User roles and organization access in Guardey

Understanding the different roles within Guardey is essential for proper organization management and security. Each role comes with specific permissions and access levels designed to balance functionality with data protection. By assigning appropriate roles to team members, organizations can maintain security while ensuring that everyone has the tools they need to succeed.

This guide will help you understand the different roles available in Guardey, their capabilities, and how they function in different organizational setups. Whether you're setting up a single organization or managing multiple entities through a reseller account, choosing the right roles is crucial for an effective security awareness program.

Standard organizational roles

Guardey has three main roles with different access levels that accommodate various responsibilities within your organization. Each role is designed to provide the right balance of functionality and security for different types of users.

Admin

The Administrator role is designed for individuals who need full oversight and control of the Guardey implementation within an organization.

Key capabilities:

• User management - Add/remove users, assign roles, and manage teams
• Comprehensive reporting tools - Access to activity reports, engagement metrics, and completion rates
• Organizational dashboards - Complete organizational overview and detailed analytics
• Team statistics - Performance tracking, challenge completion rates, and engagement levels across all teams
• Gamification settings - Configure challenges, and competitions
• Complete organizational data access - View all data within the organization

When to use this role: Assign the admin role to IT managers, security officers, or training coordinators who need comprehensive control over the security awareness program.
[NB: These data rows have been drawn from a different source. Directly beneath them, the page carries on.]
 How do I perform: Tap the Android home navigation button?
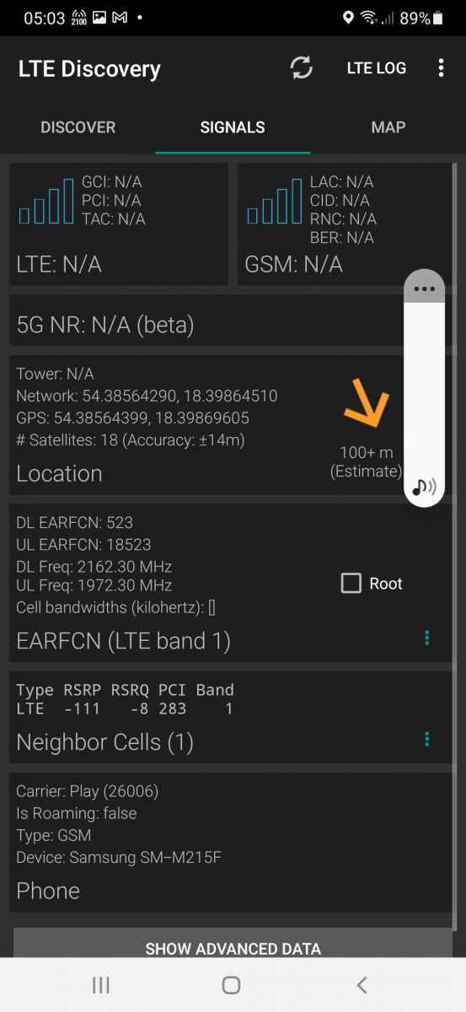pyautogui.click(x=231, y=984)
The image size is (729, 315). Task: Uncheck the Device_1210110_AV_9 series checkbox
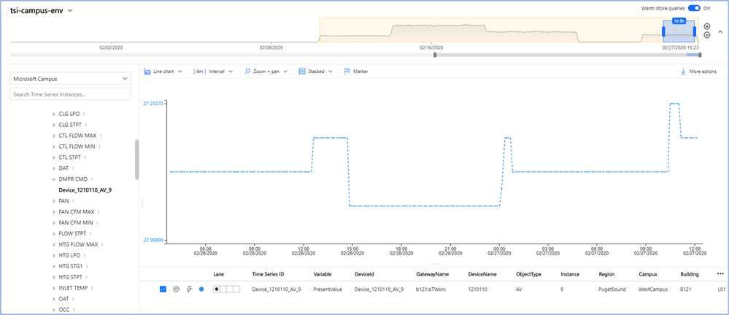tap(163, 289)
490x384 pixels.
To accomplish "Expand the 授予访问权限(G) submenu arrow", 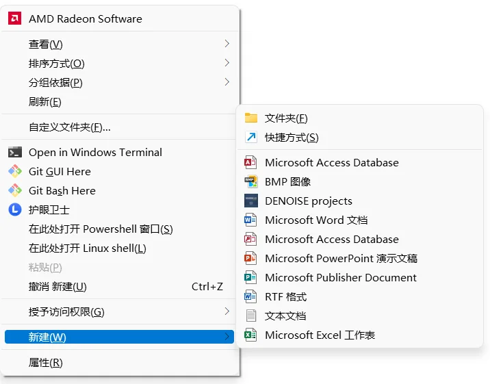I will [x=227, y=311].

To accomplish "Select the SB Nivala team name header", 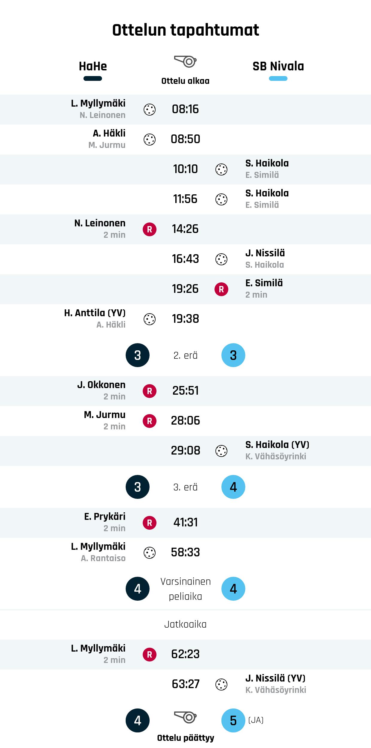I will coord(278,66).
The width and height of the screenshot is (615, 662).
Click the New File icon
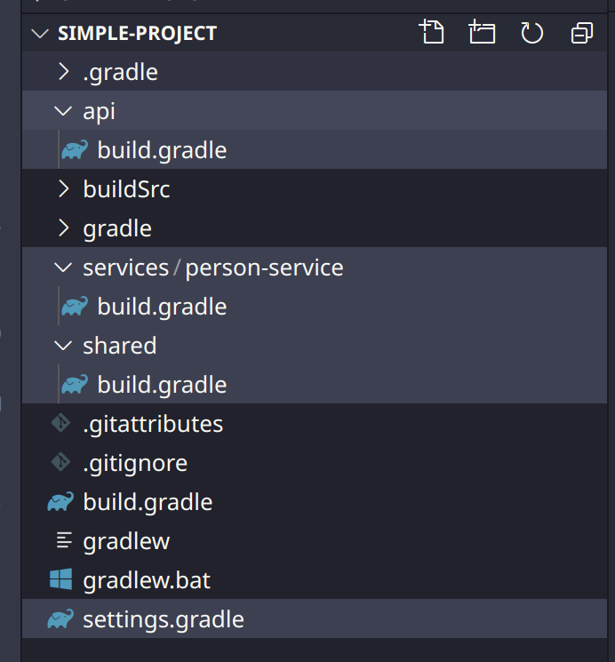pyautogui.click(x=431, y=34)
This role is ideal for those responsible for the overall security posture of the organization and need to make data-driven decisions about training initiatives.

Note: Regular organization admins cannot modify or view subscription plans - this requires reseller admin privileges.

Group Leader

The Group leader role provides targeted administrative capabilities specifically designed for department heads and team managers who need visibility into their team's performance.

Key capabilities:

• Team statistics dashboard - Can view comprehensive statistics for their assigned team, including:
  • Individual and team completion rates
  • Challenge performance metrics
  • Engagement levels and participation rates
  • Training progress tracking
  • Gamification achievements and scores
• Team progress monitoring - Real-time insights into how team members are progressing through their security awareness training
• Performance insights - Detailed analytics to help identify training needs and celebrate successes within their team
• Focused reporting - Access to reports specific to their team's activities and outcomes

When to use this role: Assign the Group leader role to department managers, team leads, or supervisors who need visibility into their team's performance but don't require organization-wide access.

User

The User role is the standard role for employees participating in security awareness training, designed to provide an engaging and personalized experience.

Key capabilities:

• Training challenges - Access to all assigned security awareness training content
• Gamification features - Participate in badges, competitions, leaderboard and rewards systems
• Personal progress tracking - View their own training history and achievements
• Interactive learning - Engage with various training formats and scenarios

When to use this role: This is the default role for most employees. Users can complete their assigned security awareness training, participate in gamification elements, and track their own progress,

Organization Admin

In a standard Guardey environment, organization admins have complete control within their organizational boundary:

• Organizational scope - Admin access limited to their own organization only
• Complete internal access - Full access to all data within that organization
• Privacy boundaries - No insight into other organizations' data
• Operational focus - Cannot modify subscription plans or billing settings

When to use this role: This is the standard administrative role for a single organization implementation. It's ideal for companies managing their own security awareness program without the need to oversee multiple separate organizations.

Reseller Admin

For resellers and managed service providers, Guardey offers enhanced administrative capabilities:

• Multi-organization access - View and manage all connected sub-organizations
• Subscription management - Modify subscription plans for sub-organizations
• Billing administration - Configure billing settings for all managed organizations
• Centralized control - Manage all connected organizations from a single interface

When to use this role: This role is designed for ressellers, or partners that need to manage multiple client organizations or subsidiaries from a central administrative account.

Conclusion

Assigning the right roles to your team is key to maintaining security while ensuring everyone has the access they need. Administrators receive the oversight necessary to manage the system effectively, group leaders gain the insights to support their teams, and users get access to the training that helps them stay engaged and informed.

Matching roles to responsibilities in this way creates an organized structure that supports your organization’s security awareness goals. It ensures the program runs smoothly while respecting privacy and access requirements, allowing everyone to participate effectively.